-- Work required --
Can you write out all of the data below again, replacing "How do I perform" with "How can I carry out" and changing nothing else, with the pictures left out?

-- Dataset records --
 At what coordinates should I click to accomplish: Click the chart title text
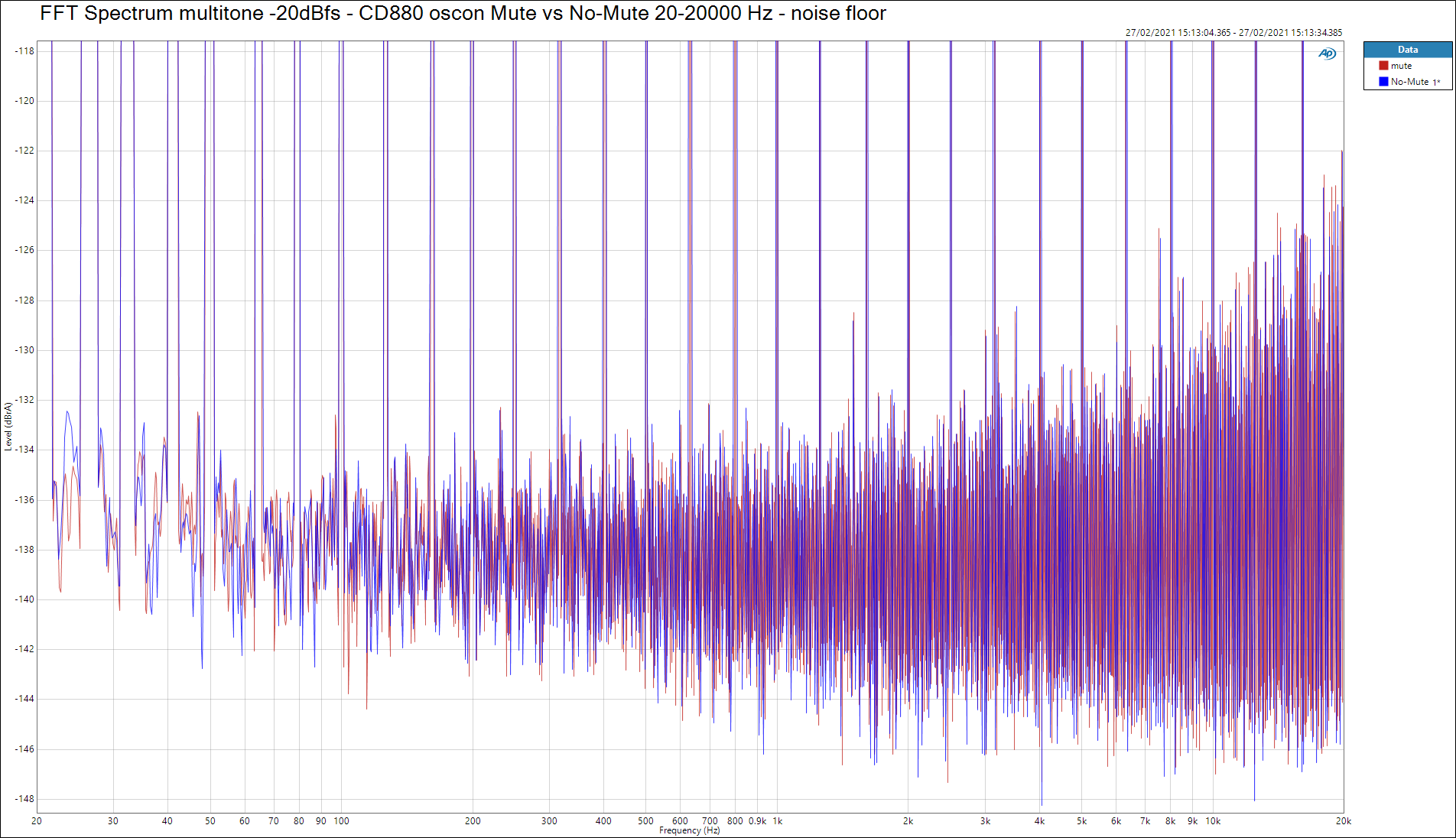[463, 13]
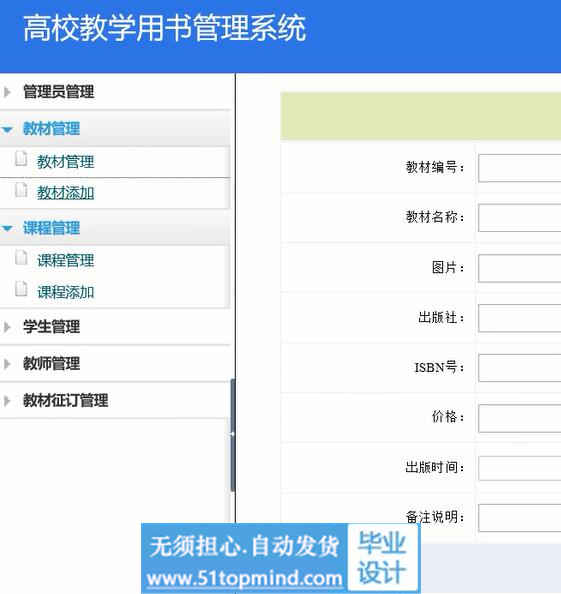This screenshot has height=594, width=561.
Task: Open the 教材管理 submenu link
Action: [x=66, y=162]
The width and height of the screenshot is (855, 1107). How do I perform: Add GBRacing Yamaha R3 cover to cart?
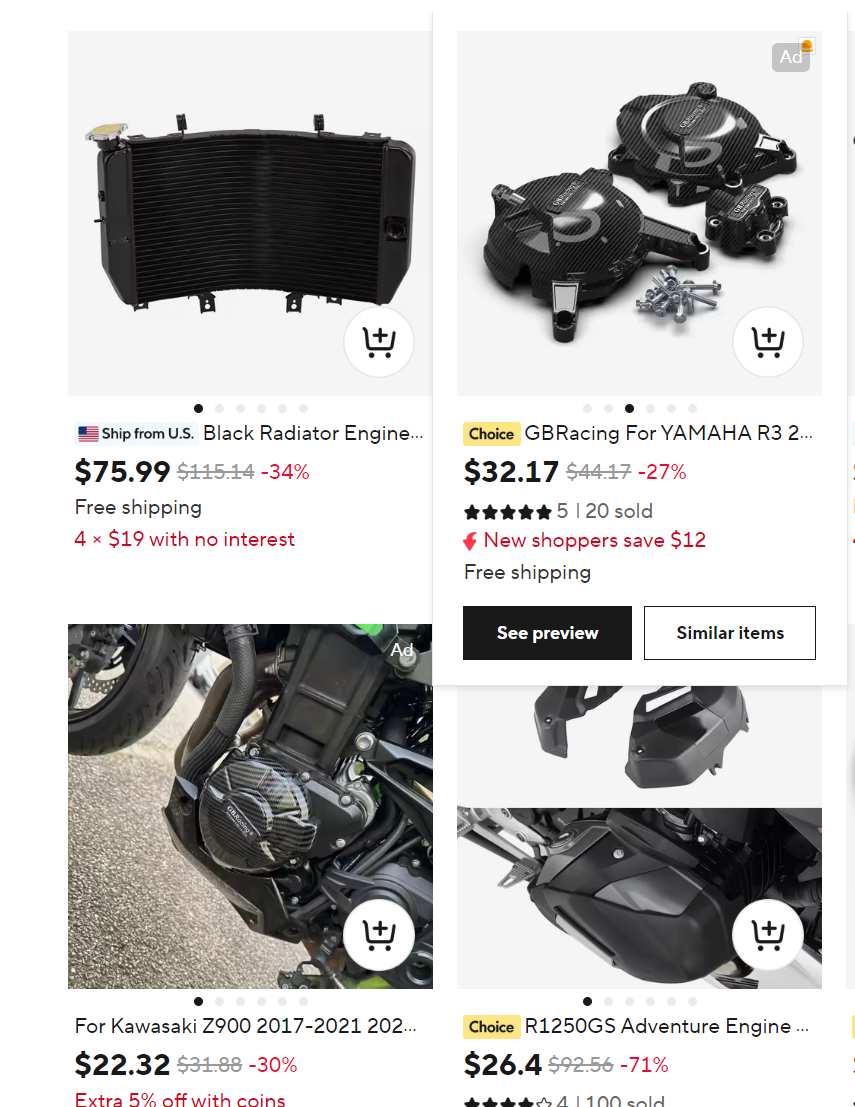pos(767,342)
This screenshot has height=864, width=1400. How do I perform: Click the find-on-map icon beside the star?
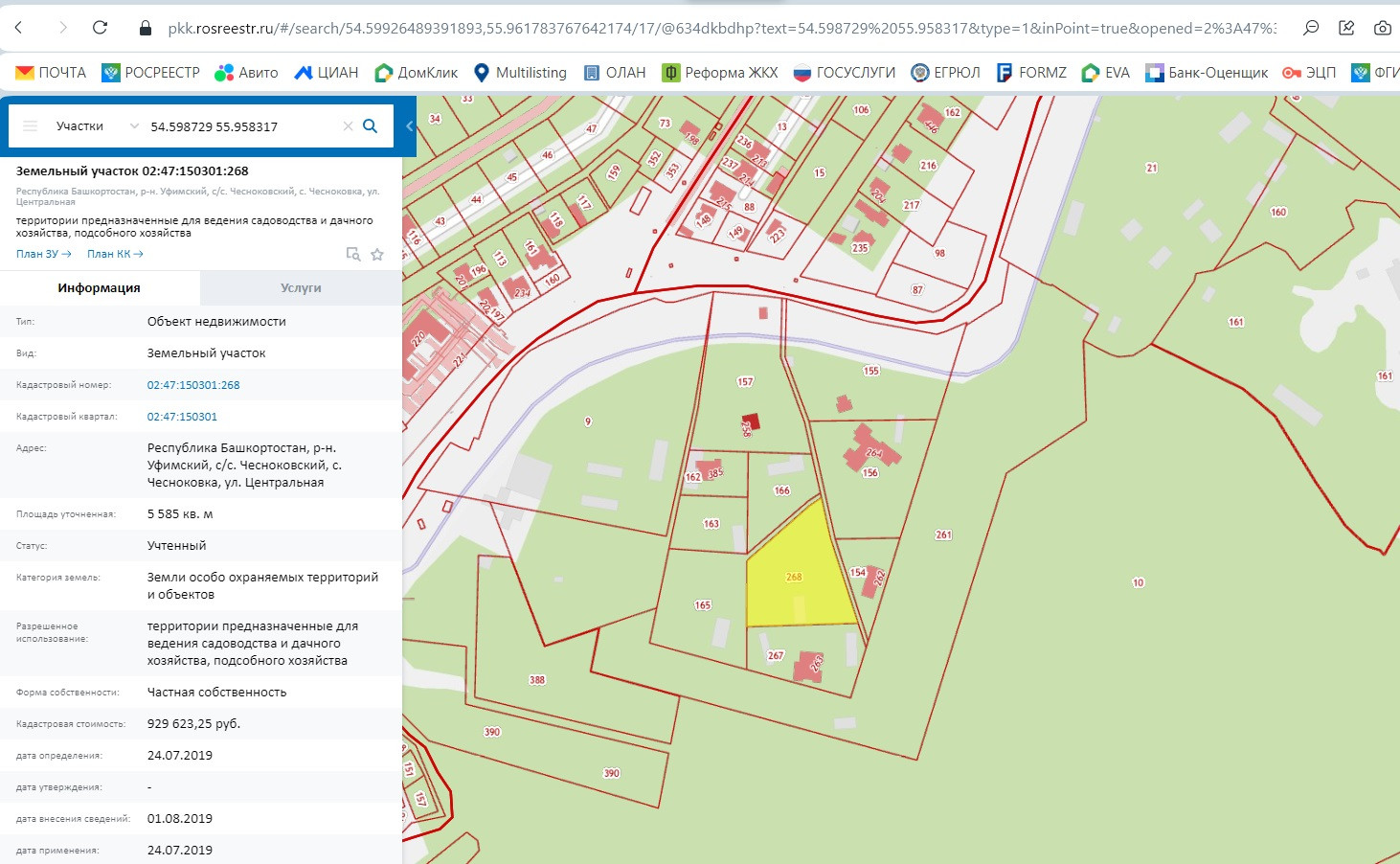tap(353, 254)
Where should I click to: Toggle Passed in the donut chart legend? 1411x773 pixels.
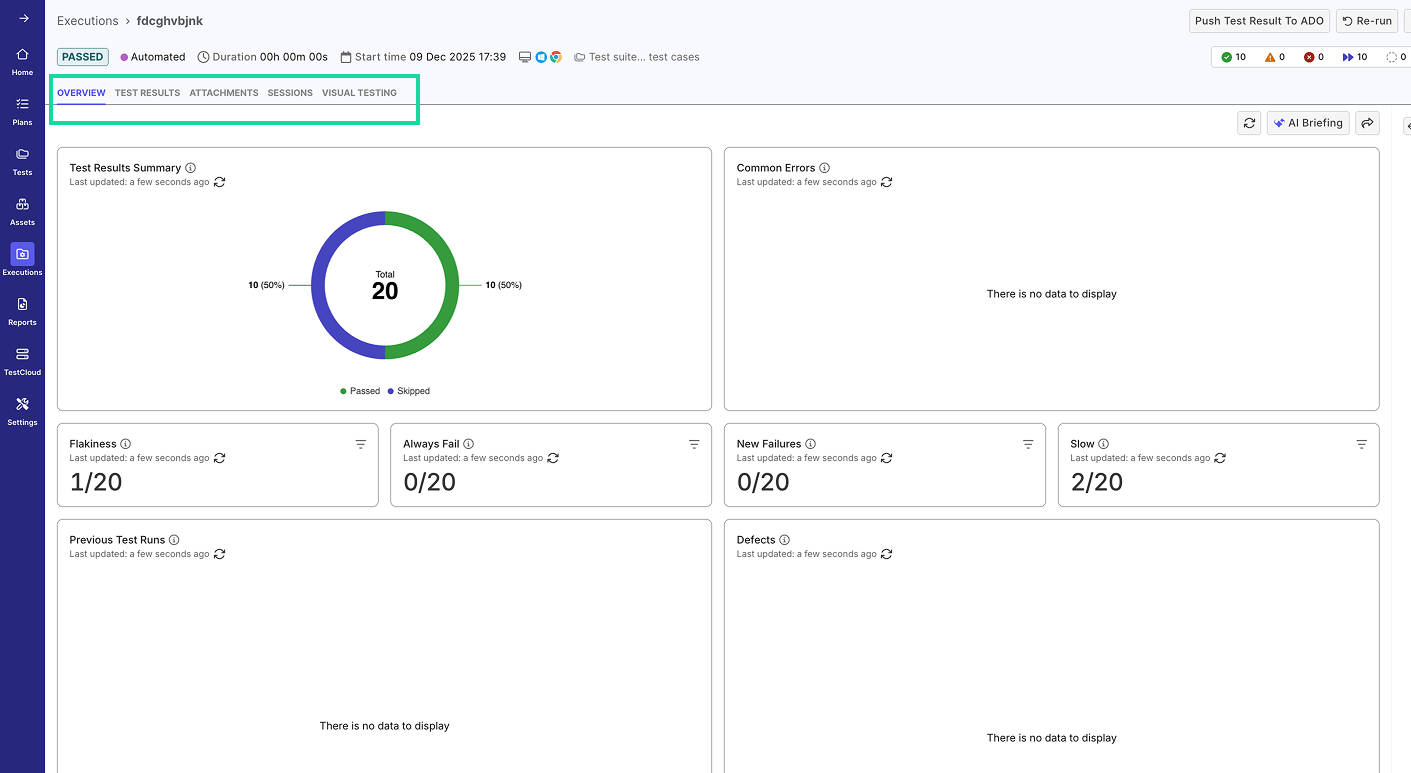(358, 391)
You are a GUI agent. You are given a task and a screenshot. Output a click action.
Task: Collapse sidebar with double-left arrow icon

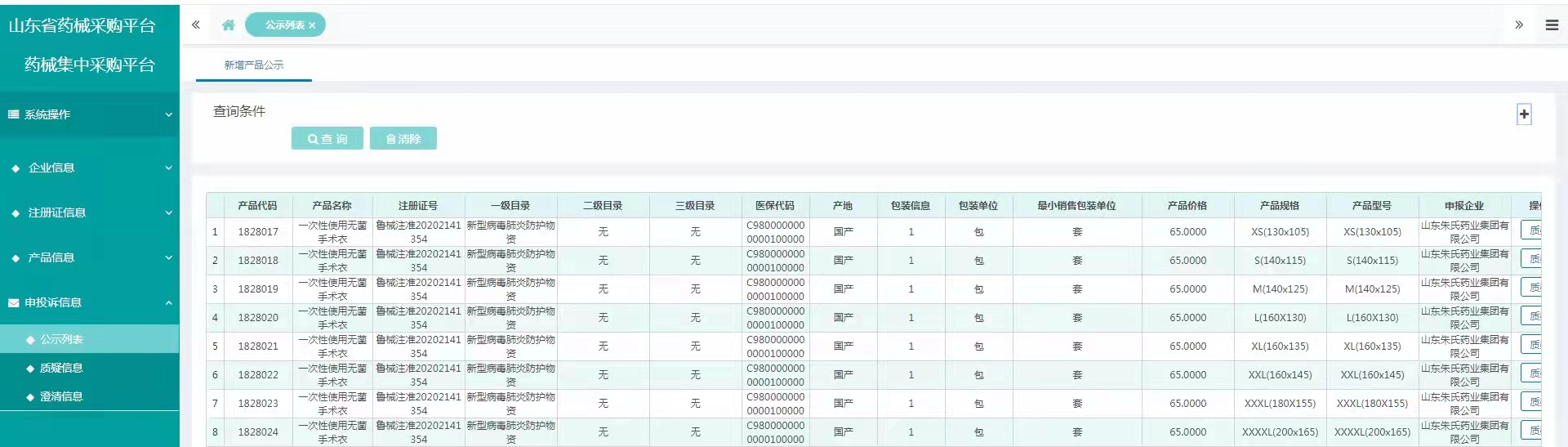[x=196, y=25]
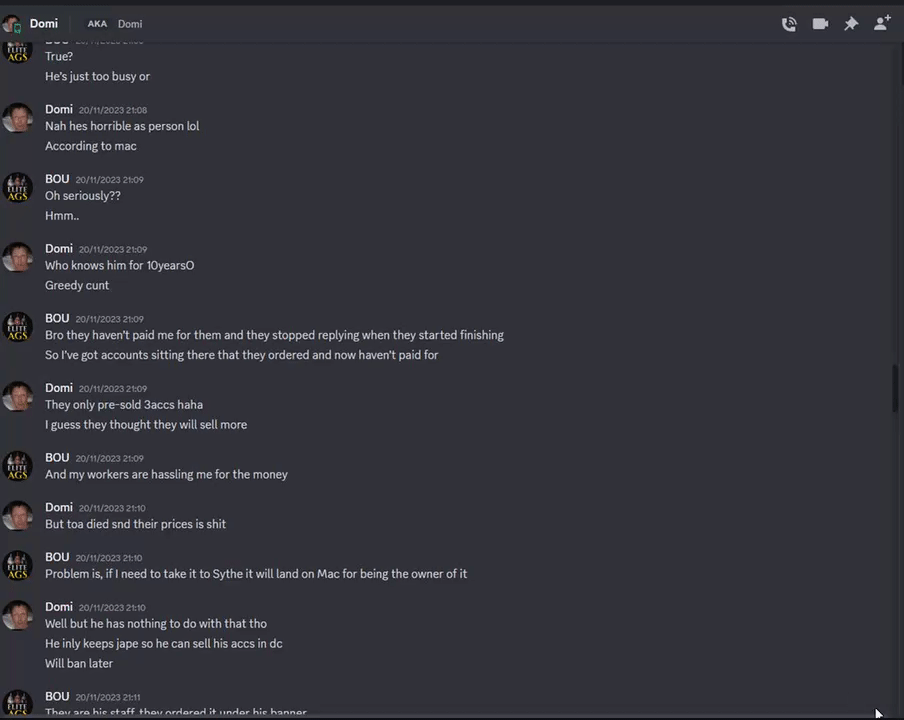Start a video call
Screen dimensions: 904x720
tap(820, 24)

-- Result for this task --
 At what coordinates should I click to accomplish: Click the chart title text
[463, 13]
This screenshot has height=594, width=561.
Task: Open the 教材管理 submenu link
Action: [x=66, y=162]
The width and height of the screenshot is (855, 1107). How can I carry out: Add GBRacing Yamaha R3 cover to cart?
pos(767,342)
This screenshot has height=864, width=1400. How can I carry out: Click the find-on-map icon beside the star?
tap(353, 254)
Where should I click to: Toggle Passed in the donut chart legend? 1411x773 pixels.
(358, 391)
You are a GUI agent. You are given a task and a screenshot. Output a click action.
Task: Collapse sidebar with double-left arrow icon

[x=196, y=25]
Start a video call
Screen dimensions: 904x720
tap(820, 24)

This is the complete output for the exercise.